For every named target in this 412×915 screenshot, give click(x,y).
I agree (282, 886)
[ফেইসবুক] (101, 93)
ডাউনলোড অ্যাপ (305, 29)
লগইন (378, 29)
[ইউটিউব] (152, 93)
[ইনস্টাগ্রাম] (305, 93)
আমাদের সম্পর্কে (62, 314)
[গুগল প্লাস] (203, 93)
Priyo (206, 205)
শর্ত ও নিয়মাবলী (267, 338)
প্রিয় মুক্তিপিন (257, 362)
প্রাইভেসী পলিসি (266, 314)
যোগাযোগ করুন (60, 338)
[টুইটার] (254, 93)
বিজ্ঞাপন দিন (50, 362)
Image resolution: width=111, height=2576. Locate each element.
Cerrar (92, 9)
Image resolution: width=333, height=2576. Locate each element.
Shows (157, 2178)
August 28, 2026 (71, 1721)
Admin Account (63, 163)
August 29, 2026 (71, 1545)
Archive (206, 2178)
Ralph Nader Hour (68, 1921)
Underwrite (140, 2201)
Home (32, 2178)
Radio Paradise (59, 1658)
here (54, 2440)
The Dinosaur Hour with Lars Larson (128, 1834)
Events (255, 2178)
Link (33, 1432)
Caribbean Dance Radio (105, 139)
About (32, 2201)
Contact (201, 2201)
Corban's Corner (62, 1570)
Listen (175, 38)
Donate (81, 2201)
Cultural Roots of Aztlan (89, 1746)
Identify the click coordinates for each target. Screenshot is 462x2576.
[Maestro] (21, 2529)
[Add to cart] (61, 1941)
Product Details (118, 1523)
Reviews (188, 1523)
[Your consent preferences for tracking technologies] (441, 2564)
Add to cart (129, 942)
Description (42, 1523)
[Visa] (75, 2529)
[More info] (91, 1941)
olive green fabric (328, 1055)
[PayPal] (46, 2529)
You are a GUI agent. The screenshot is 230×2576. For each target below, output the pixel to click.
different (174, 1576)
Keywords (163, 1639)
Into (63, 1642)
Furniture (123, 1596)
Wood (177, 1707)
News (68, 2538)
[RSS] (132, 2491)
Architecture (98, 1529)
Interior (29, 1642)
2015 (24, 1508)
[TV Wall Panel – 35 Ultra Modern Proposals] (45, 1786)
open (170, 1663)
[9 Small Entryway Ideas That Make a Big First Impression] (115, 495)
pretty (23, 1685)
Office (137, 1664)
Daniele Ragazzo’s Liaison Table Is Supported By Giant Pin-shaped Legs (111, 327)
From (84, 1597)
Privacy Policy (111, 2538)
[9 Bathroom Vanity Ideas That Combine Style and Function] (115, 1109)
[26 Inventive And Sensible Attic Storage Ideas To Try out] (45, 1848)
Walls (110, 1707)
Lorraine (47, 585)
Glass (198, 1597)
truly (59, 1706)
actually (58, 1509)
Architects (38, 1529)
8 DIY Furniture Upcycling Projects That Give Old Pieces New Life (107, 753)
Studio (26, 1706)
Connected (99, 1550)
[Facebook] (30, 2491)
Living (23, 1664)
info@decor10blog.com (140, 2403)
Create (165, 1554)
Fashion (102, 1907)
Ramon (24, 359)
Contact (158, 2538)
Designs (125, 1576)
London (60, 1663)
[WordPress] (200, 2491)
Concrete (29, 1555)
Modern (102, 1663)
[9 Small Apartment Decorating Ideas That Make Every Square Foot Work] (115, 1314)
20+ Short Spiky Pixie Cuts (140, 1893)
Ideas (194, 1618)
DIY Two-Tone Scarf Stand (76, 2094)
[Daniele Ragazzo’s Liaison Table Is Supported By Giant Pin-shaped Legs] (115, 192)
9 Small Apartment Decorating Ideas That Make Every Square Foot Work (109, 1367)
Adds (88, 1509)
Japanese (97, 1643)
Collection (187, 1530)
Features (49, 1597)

::::

Each line above, from the one that contains "20+ Short Spiky Pixie Cuts (140, 1893)" to the last line of the records, should be repeated exactly. Leave out all others.

— Answer section —
20+ Short Spiky Pixie Cuts (140, 1893)
Ideas (194, 1618)
DIY Two-Tone Scarf Stand (76, 2094)
[Daniele Ragazzo’s Liaison Table Is Supported By Giant Pin-shaped Legs] (115, 192)
9 Small Apartment Decorating Ideas That Make Every Square Foot Work (109, 1367)
Adds (88, 1509)
Japanese (97, 1643)
Collection (187, 1530)
Features (49, 1597)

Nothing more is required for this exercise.